Monitoring and debugging - AWS Prescriptive Guidance

Monitoring and debugging

Certain phases in the data lifecycle are not sequential but consistently present. This is true for the monitoring and debugging stage, as shown in the following diagram.

Monitoring and debugging diagram

The process of data engineering must be continually monitored for correctness and performance. Amazon CloudWatch plays a crucial role in monitoring data engineering, as it logs every error and info log to its log groups. You can use monitoring to build automated error recovery. For example, you can stop pipelines if you find that your data quality rules are not satisfied, or you can log successful runs and failed runs separately to enable a recovery action. Monitoring improves the overall reliability of the data engineering process (that is, the full ETL process) as well as the data.
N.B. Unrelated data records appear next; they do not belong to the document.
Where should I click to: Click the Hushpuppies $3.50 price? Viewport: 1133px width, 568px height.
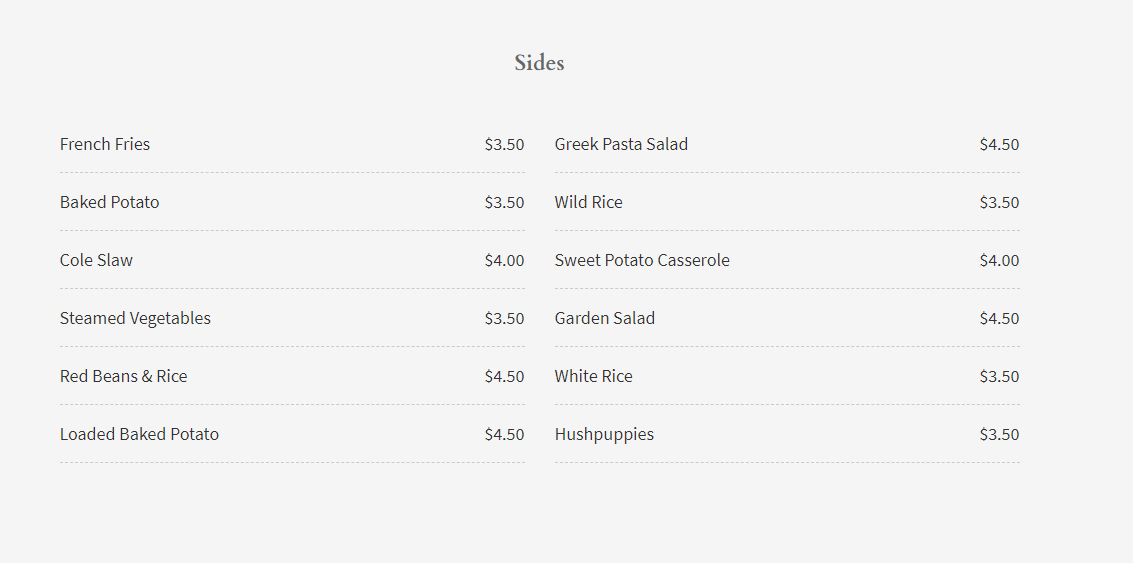(999, 434)
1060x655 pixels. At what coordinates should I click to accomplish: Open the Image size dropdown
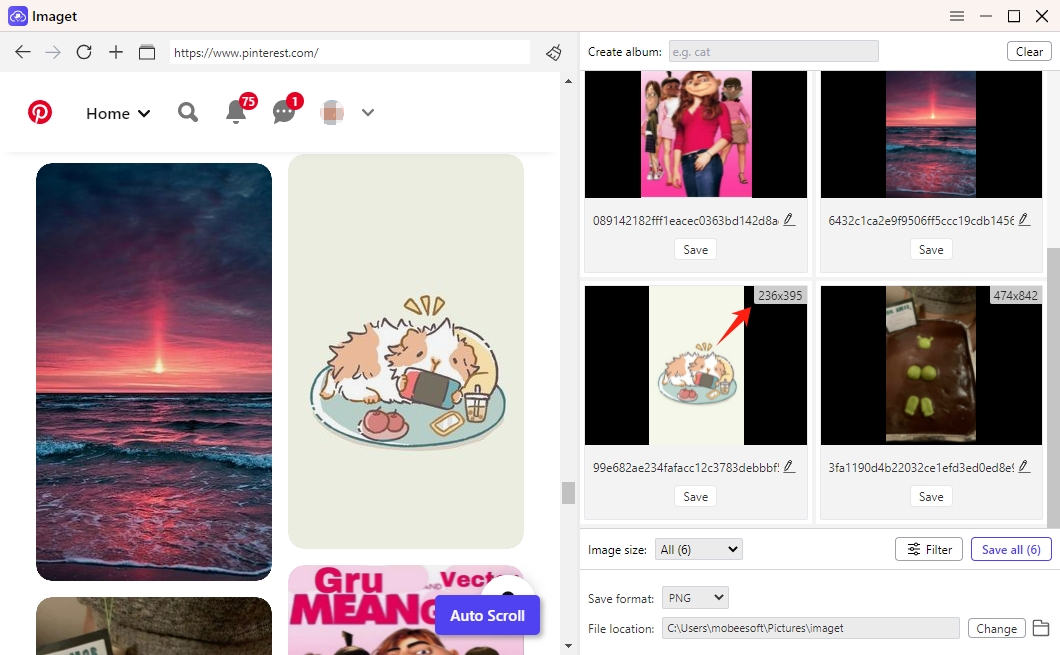pyautogui.click(x=699, y=549)
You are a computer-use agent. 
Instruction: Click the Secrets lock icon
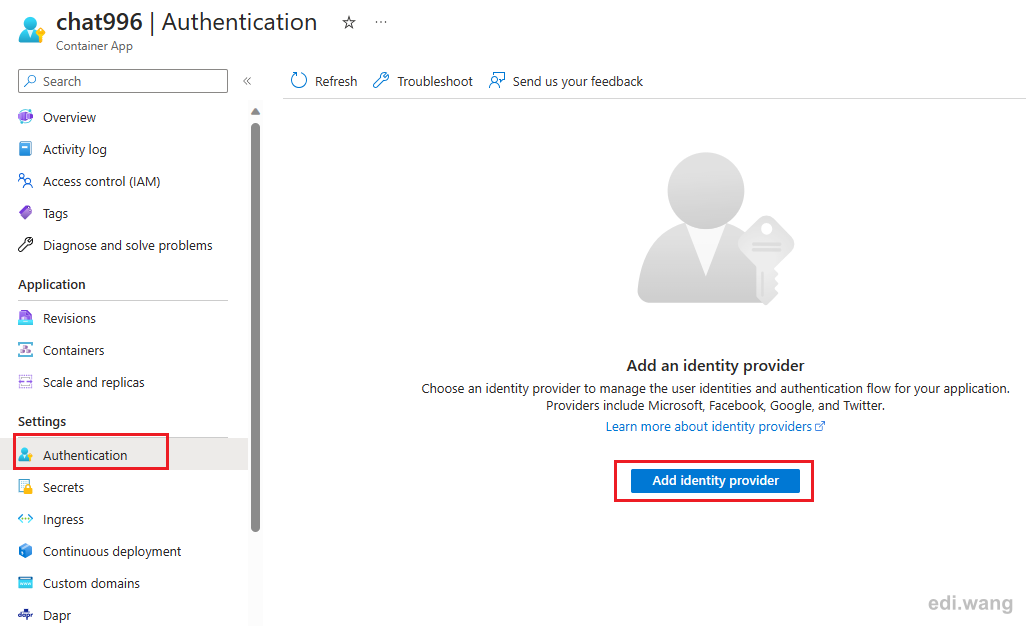pos(26,487)
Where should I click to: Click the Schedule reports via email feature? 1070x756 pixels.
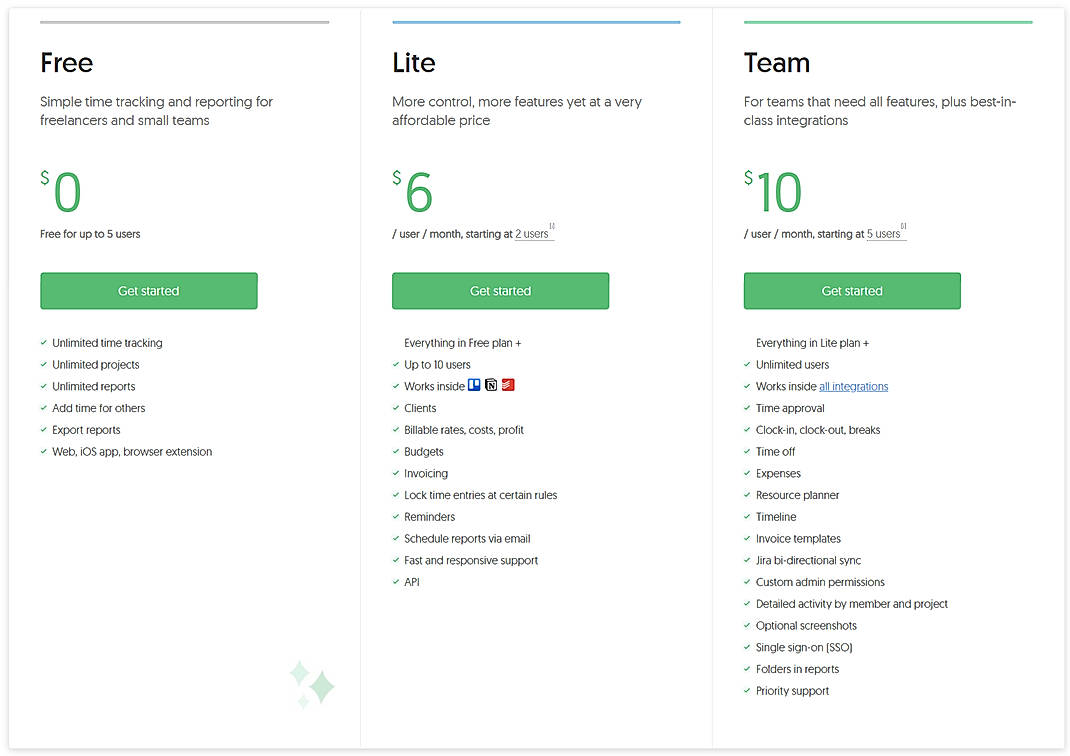467,539
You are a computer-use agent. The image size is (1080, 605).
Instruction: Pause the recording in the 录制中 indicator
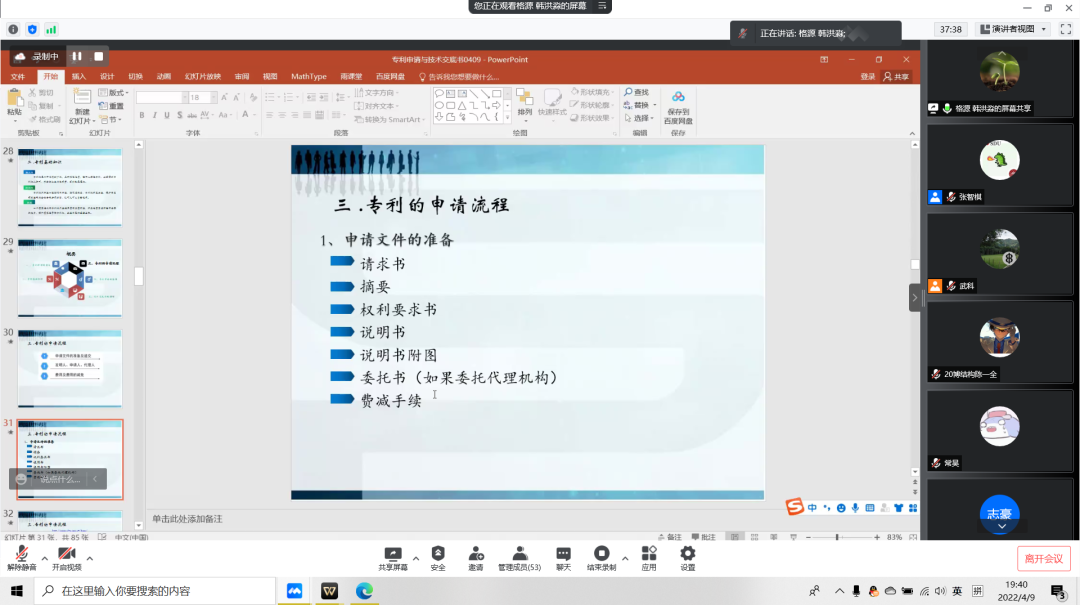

Additionally, we recommend that you create CloudWatch dashboards that include the relevant metrics for the monitoring and debugging process. This can help ensure that the data engineering process is running smoothly and as expected. This is important for operations as well as reporting. For example, a CloudWatch dashboard can show users the status of loads to help them understand the reliability of their processes or what percentage of their data was dropped due to low quality or which sources have the maximum failures. A CloudWatch dashboard not only helps you visualize results but also helps you improve processes by identifying the pain points in the ETL process.